Tout commence par une photographie, trop connue, trop reproduite, de quatre garçons jeunes, décontractés, "cools", devenus les emblèmes d'une génération en noir et blanc... Hors champ, d'autres jeunes gens, mais surtout les "minor characters" de cette légendaire aventure, quelques jeunes femmes courageuses, en rupture avec leur héritage familial, social, culturel tout autant que ces hommes auxquels elles allaient consacrer temps, énergie, attention- pour leur perte parfois.
(Il y a quelques jours, un tour dans une grande librairie parisienne: tables croulant sous les écrits de Kerouac; aucune réédition disponible des deux livres dont je parle ici...)
□ □ □ □ □ □ □
**CONSIGNE ÉCRITE A**
D'après le texte, pouvez-vous répondre à ces questions ?
(i) Combien de garçons figurent sur la photographie ?
(ii) Dans quelle ville se trouve la grande librairie visitée ?
(iii) Les écrits de quel auteur encombrent les tables de cette librairie ?
**CONSIGNE ÉCRITE B**
Sélectionnez chaque ligne des enregistrements où figure le mot « label », puis recopiez-la.
Le texte n'a aucun lien avec les enregistrements.
□ □ □ □ □ □ □
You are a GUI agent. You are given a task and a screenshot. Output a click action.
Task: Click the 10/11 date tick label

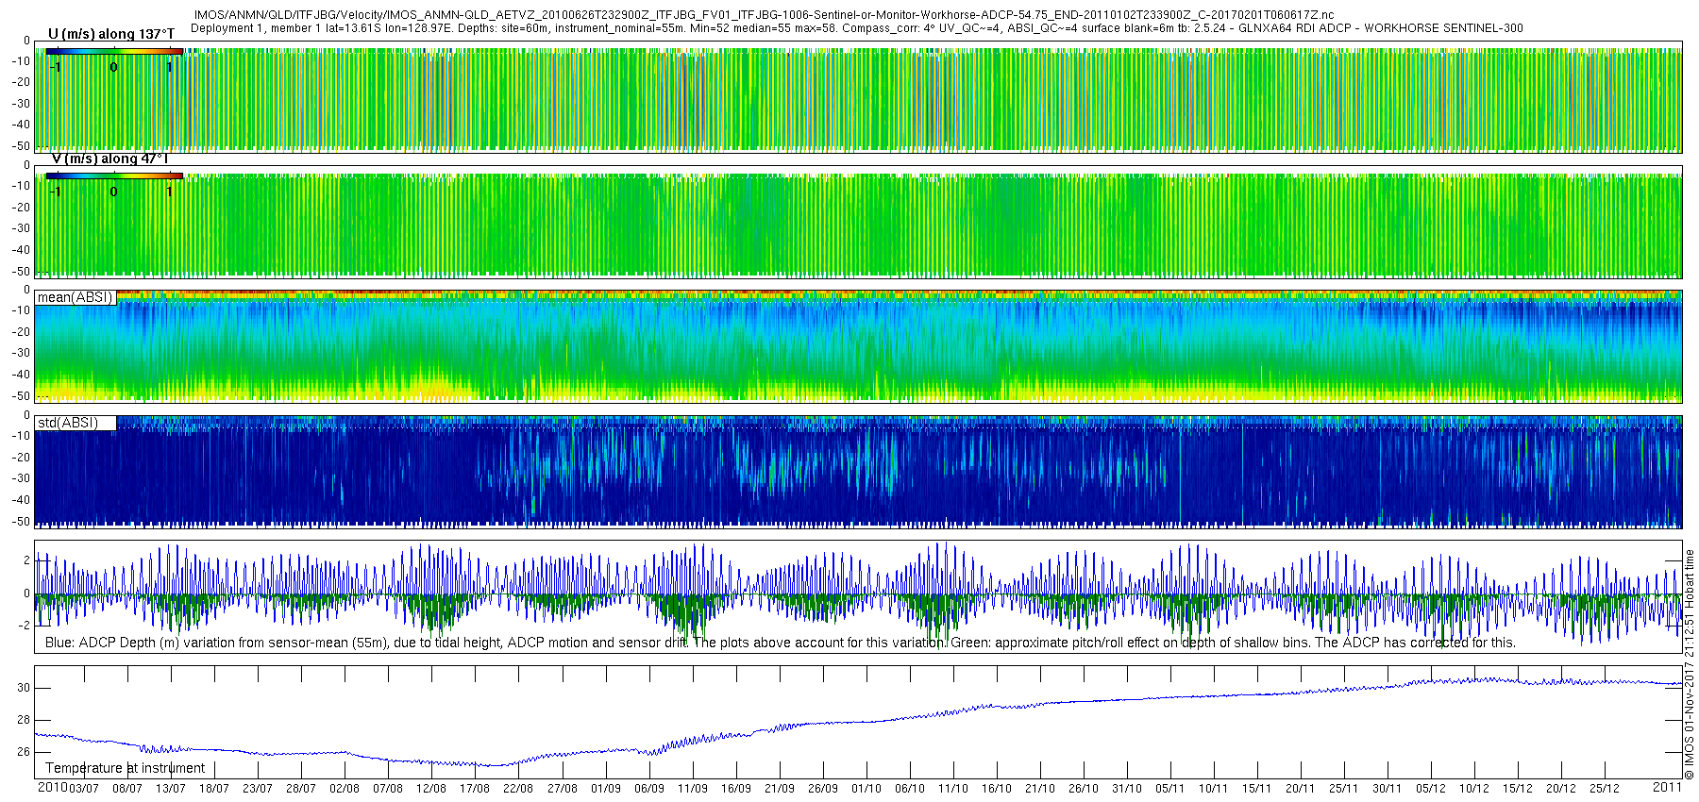pos(1214,789)
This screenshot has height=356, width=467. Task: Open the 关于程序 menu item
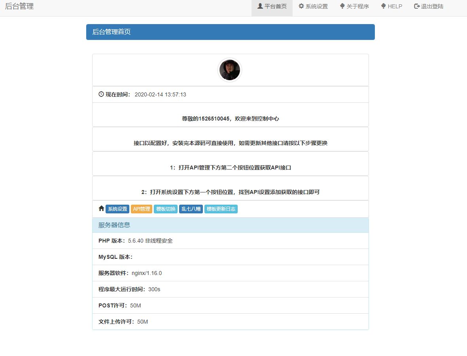[354, 7]
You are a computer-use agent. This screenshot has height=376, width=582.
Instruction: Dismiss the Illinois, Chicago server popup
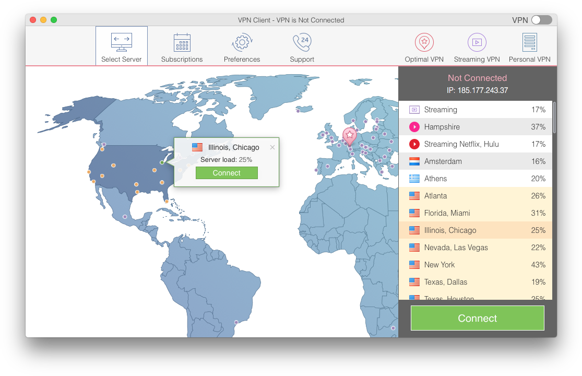[x=272, y=147]
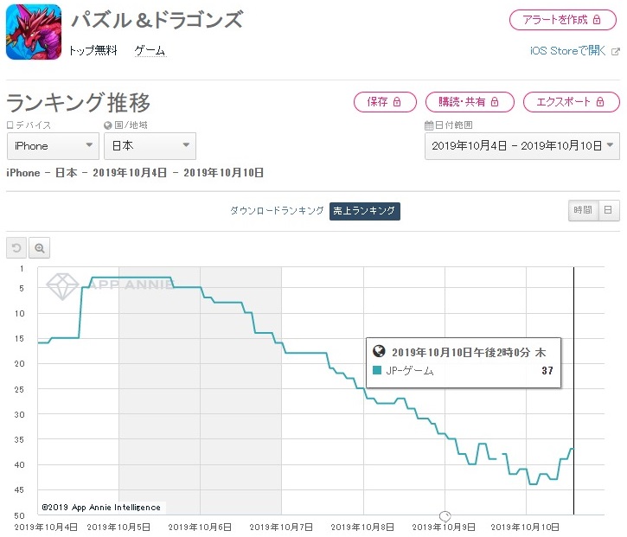627x537 pixels.
Task: Open the 日本 country dropdown
Action: pyautogui.click(x=150, y=146)
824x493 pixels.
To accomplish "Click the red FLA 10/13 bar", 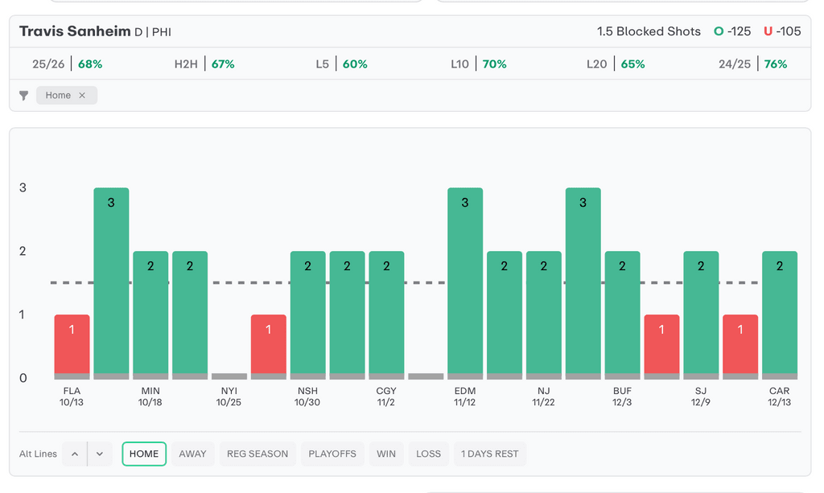I will (x=72, y=346).
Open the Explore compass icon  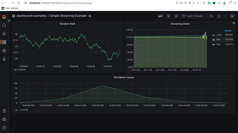point(4,50)
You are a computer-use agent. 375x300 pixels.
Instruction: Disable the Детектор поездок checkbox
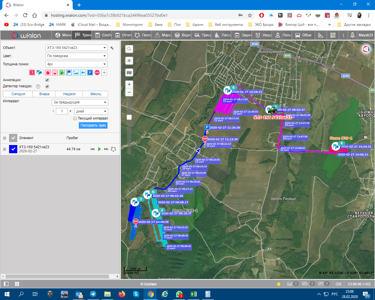[x=47, y=86]
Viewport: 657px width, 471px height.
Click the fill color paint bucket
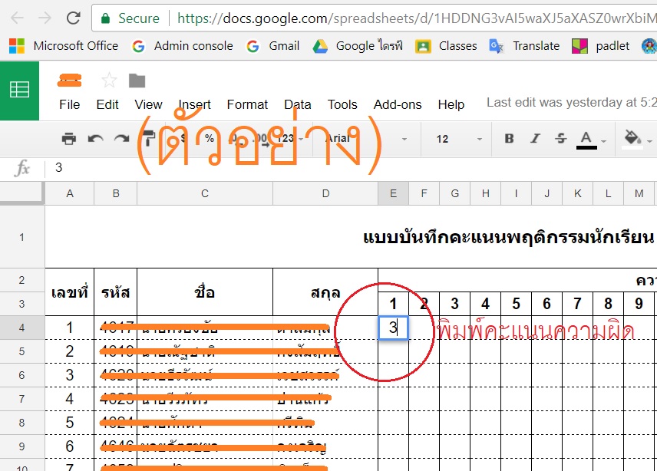point(632,139)
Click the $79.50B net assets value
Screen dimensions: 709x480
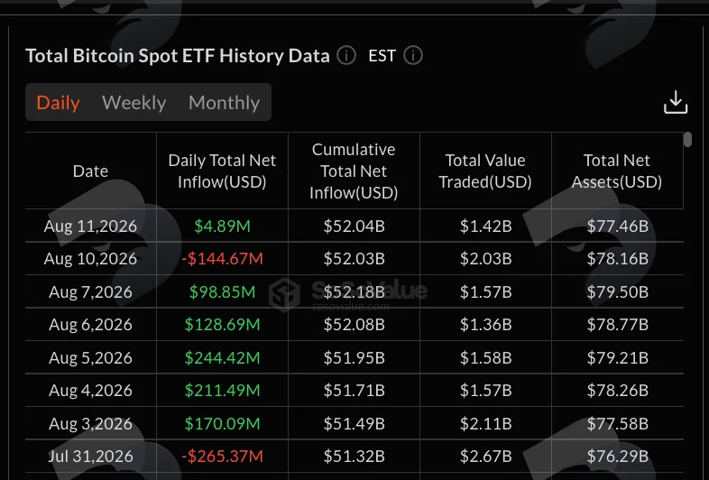[x=617, y=291]
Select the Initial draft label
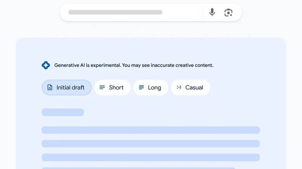The height and width of the screenshot is (169, 302). [70, 88]
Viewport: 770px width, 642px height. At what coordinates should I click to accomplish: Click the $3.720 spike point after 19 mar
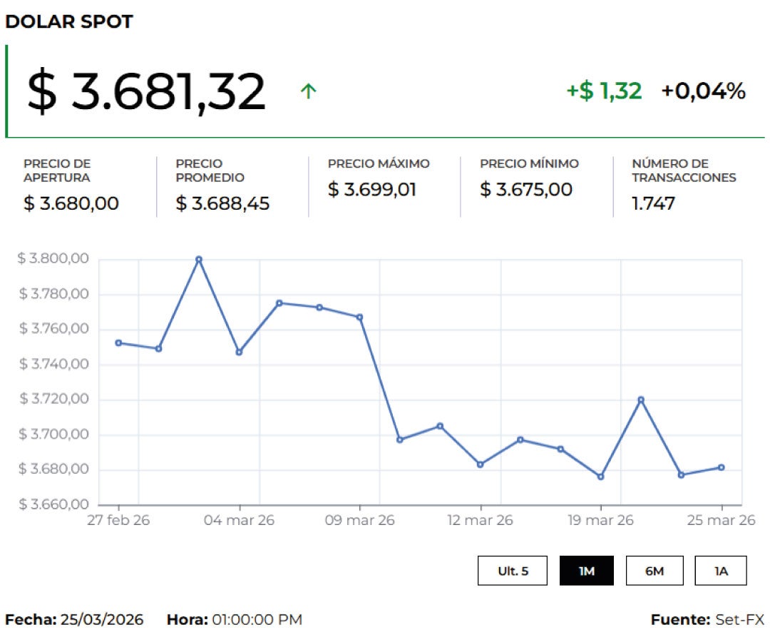[x=641, y=399]
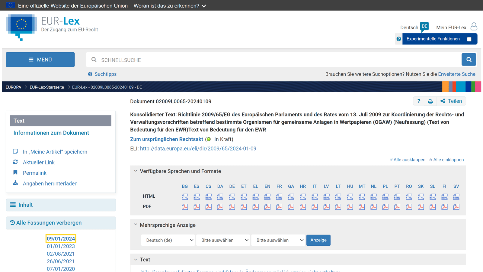This screenshot has height=272, width=483.
Task: Select the Informationen zum Dokument tab
Action: (51, 133)
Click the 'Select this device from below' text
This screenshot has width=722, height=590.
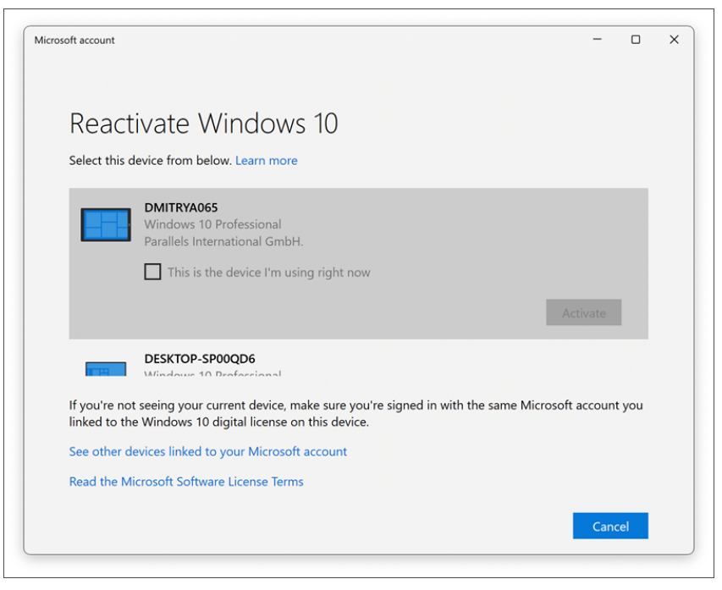coord(150,160)
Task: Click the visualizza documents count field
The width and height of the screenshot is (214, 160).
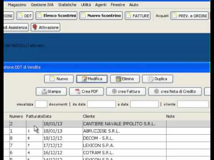Action: click(x=41, y=104)
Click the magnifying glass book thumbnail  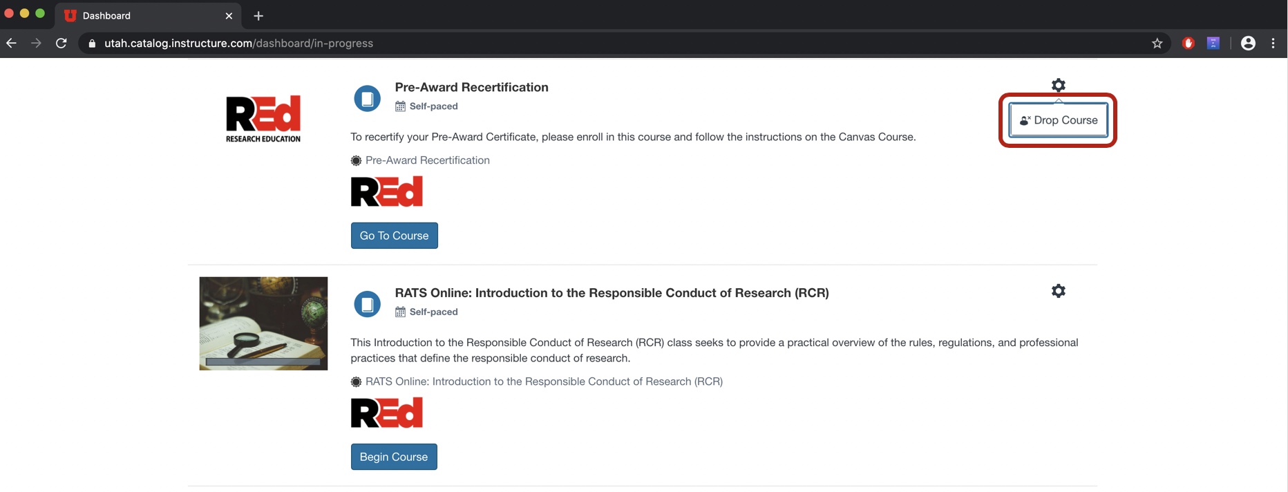(x=263, y=323)
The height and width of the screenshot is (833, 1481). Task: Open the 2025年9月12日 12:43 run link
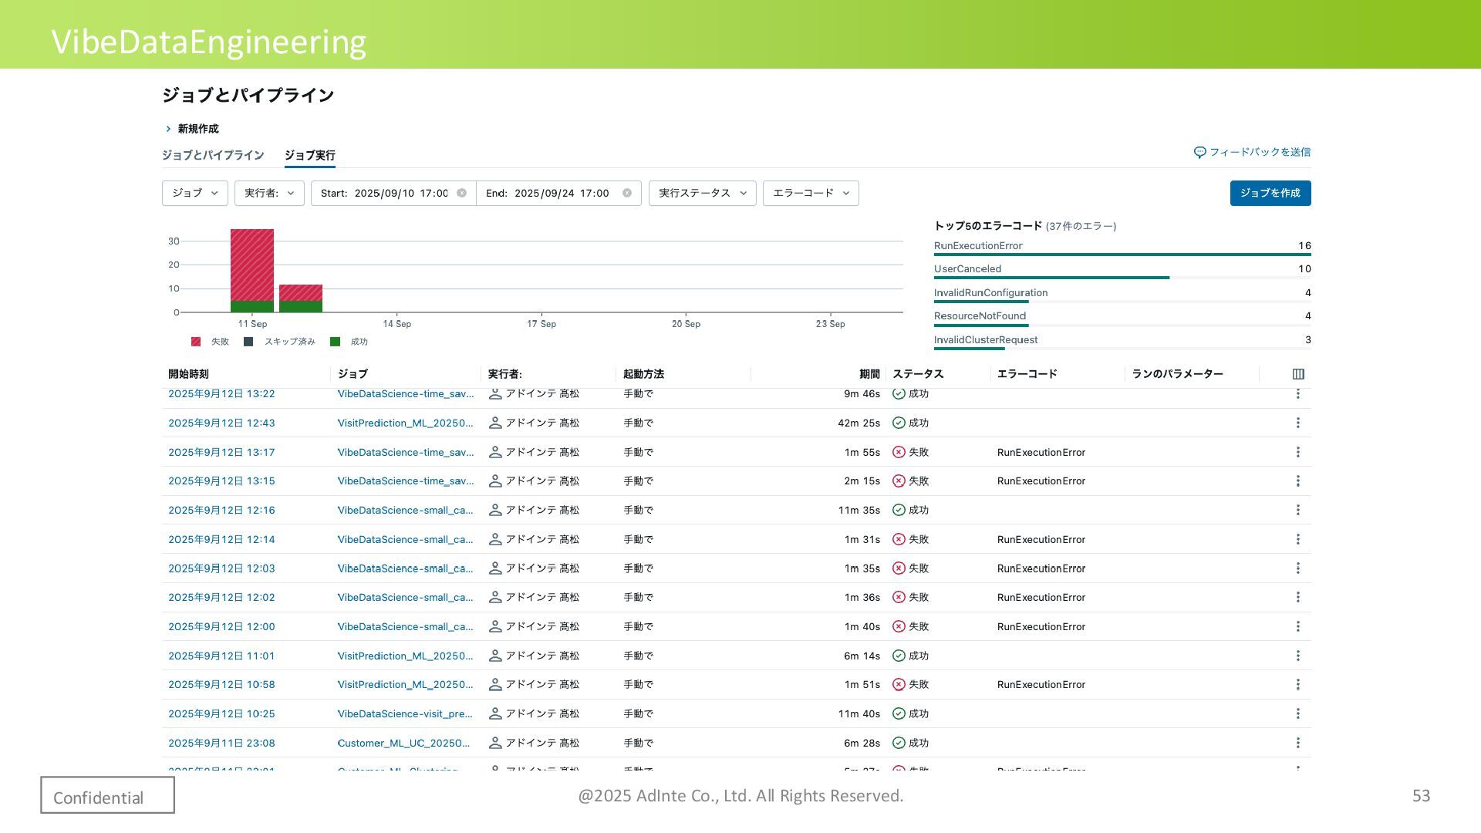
□ □ □ □ □ □ □
**RÉPONSE A**
(i) Quatre.
(ii) À Paris.
(iii) Kerouac.

**RÉPONSE B**
Task: Click the 10/11 date tick label
Select the Initial draft label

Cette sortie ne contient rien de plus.